Tennis Elbow Treatment and Prevention

A Guide to the Treatment and Prevention of Tennis Elbow and Elbow Injury.

by Brad Walker | First Published August 21, 2010 | Updated February 24, 2021

Tennis Elbow, while extremely common and very painful, is one of the most diagnosed conditions in the western world.

There are several conditions that affect the elbow area. The three most common conditions are lateral epicondylitis (tennis elbow), medial epicondylitis (golfers elbow), and medial collateral ligament sprain (throwers elbow).

The first two conditions are similar, however the first effects the outside of the elbow (lateral), and the second effects the inside of the elbow (medial). For this article, we’ll focus on lateral epicondylitis, or as it is more commonly known, tennis elbow.

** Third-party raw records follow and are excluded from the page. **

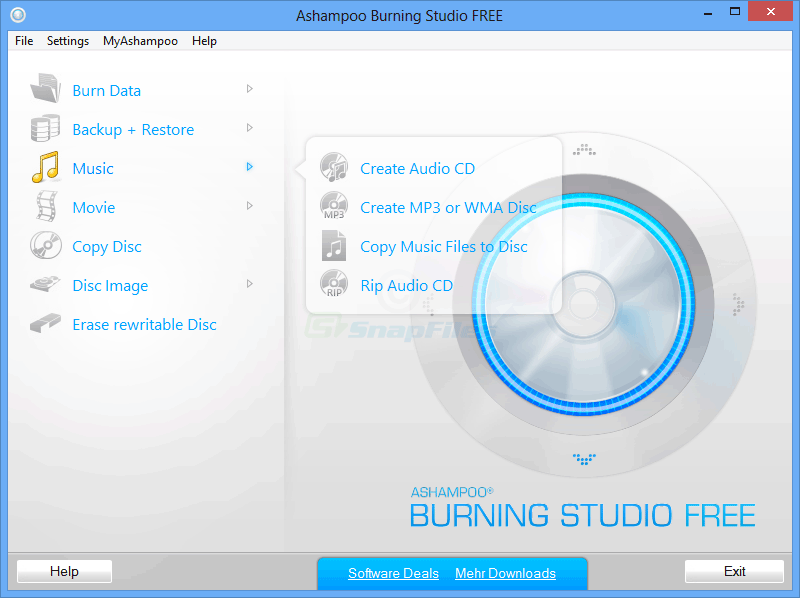Select the Copy Disc icon
This screenshot has width=800, height=598.
coord(45,246)
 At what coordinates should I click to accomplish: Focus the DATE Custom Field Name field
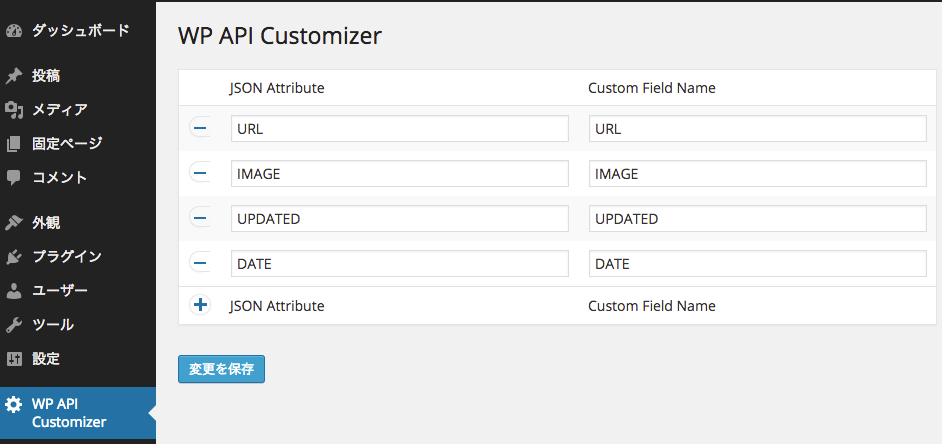(x=758, y=264)
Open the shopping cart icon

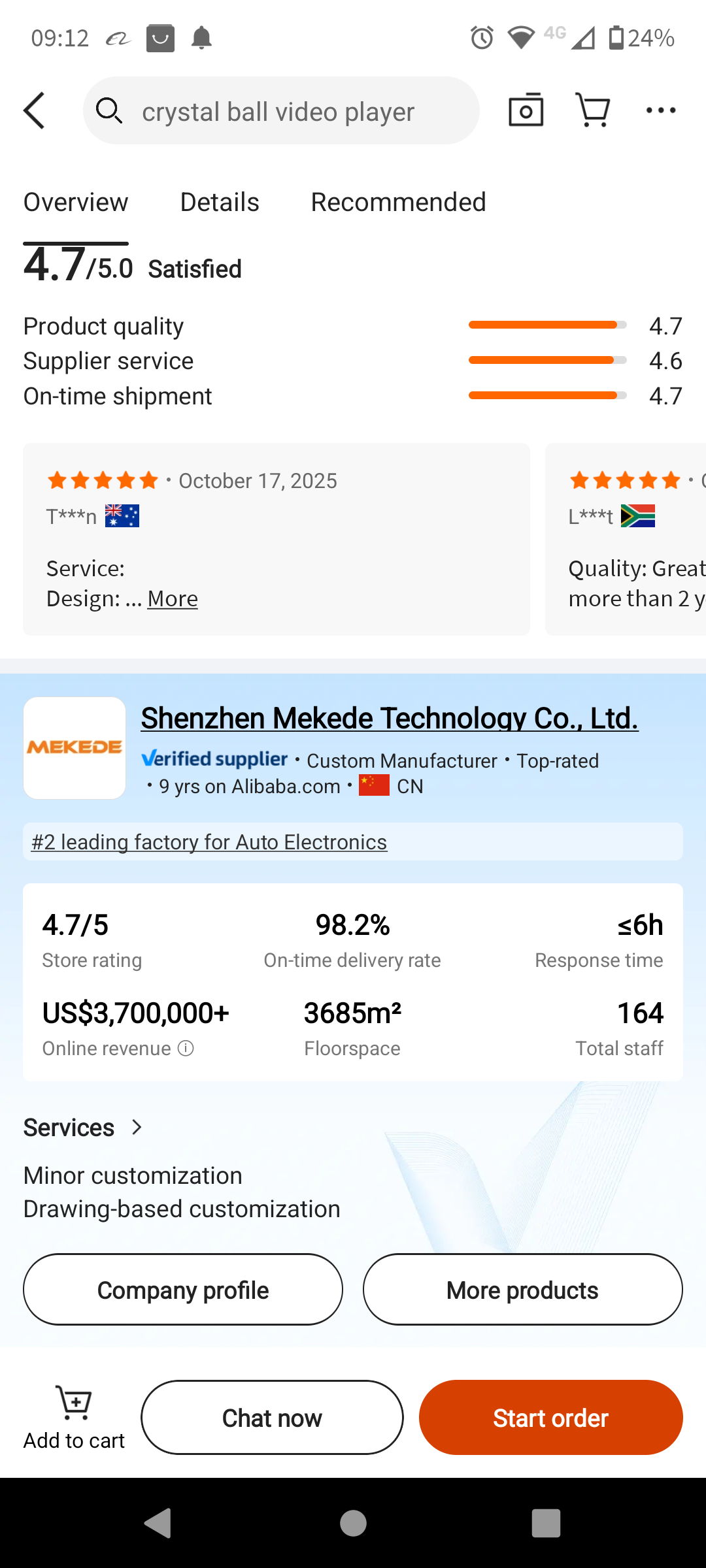point(592,110)
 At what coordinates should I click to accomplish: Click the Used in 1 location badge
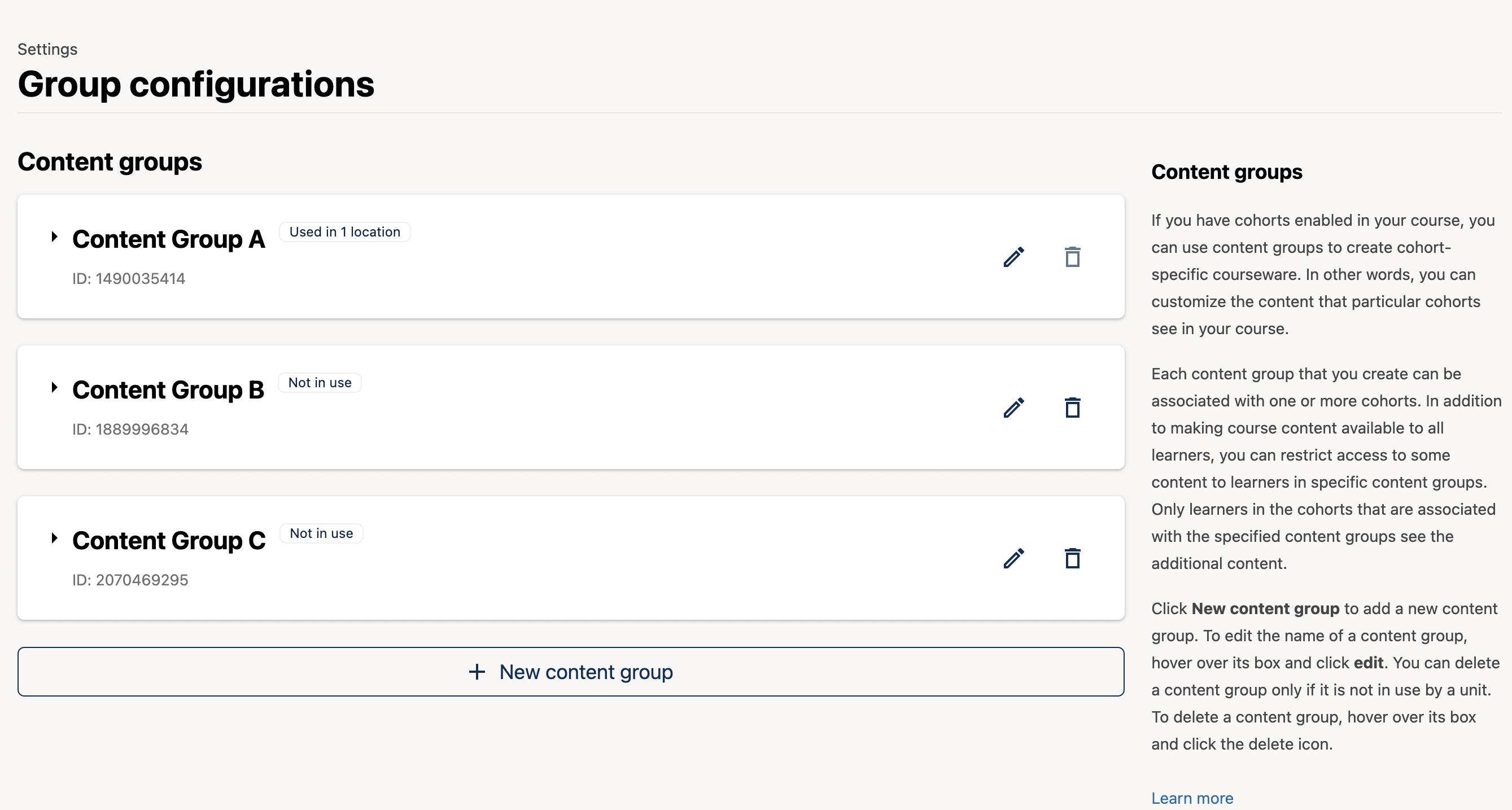click(344, 231)
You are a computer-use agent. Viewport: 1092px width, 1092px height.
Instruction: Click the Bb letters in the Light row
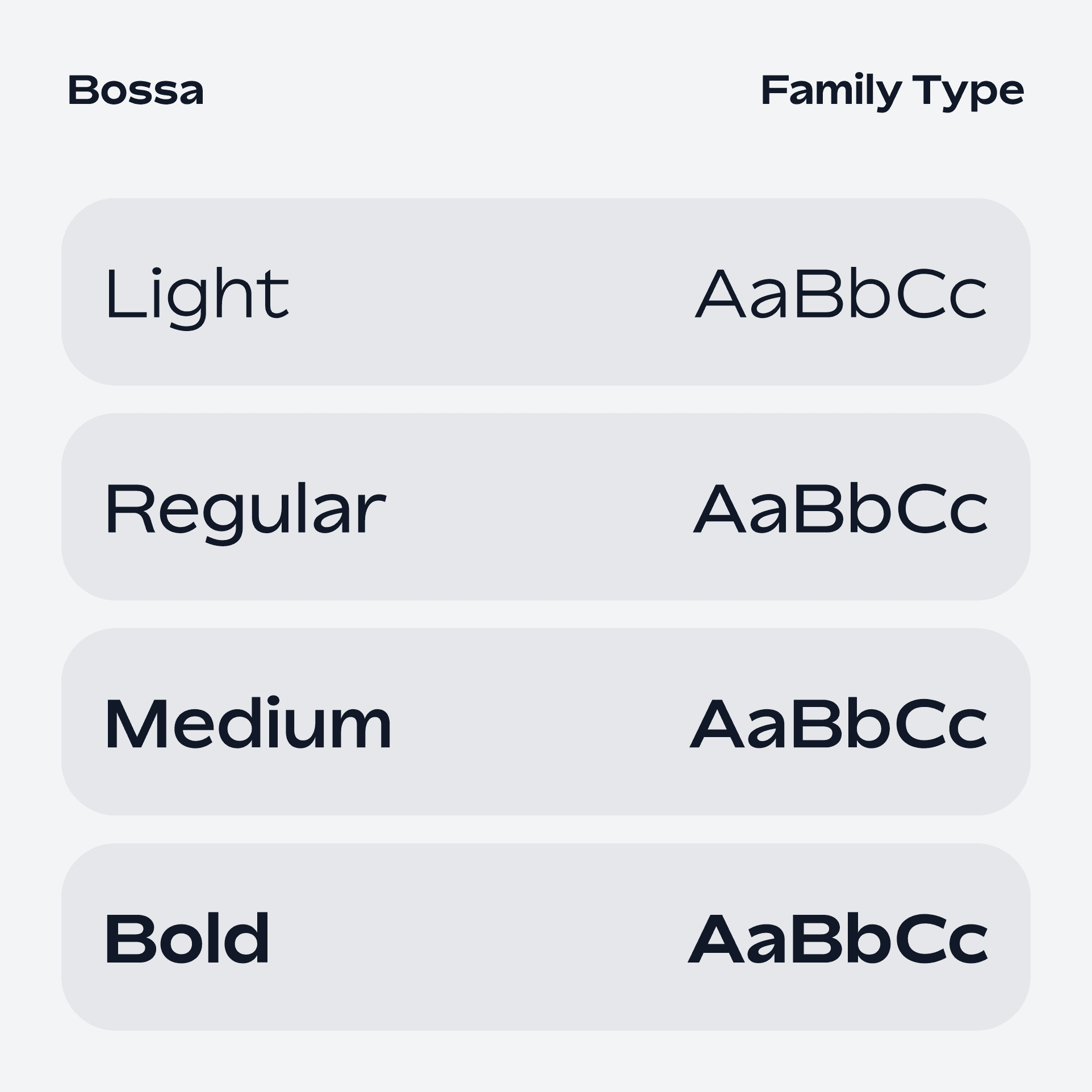click(842, 293)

Tennis Elbow Treatment and Prevention

What is Tennis Elbow?

Tennis elbow is a chronic injury that occurs when there is stress, strain or inflammation to the muscles, tendons or ligaments around the elbow joint and forearm. Small tears, called micro tears, form in the tendons and muscles that control the movement of the forearm, which can cause a restriction of movement, inflammation and pain.

If left untreated, this can lead to the formation of scar tissue and calcium deposits, which can put so much pressure on the muscles and nerves that they cut off the blood flow and pinch the nerves responsible for controlling the muscles in the forearm.

Anatomy of the Elbow

To get a better understanding of what tennis elbow is, it’s important to have a general understanding of the structure of the elbow joint, and how the muscles, tendons, ligaments and bones help the elbow joint to function.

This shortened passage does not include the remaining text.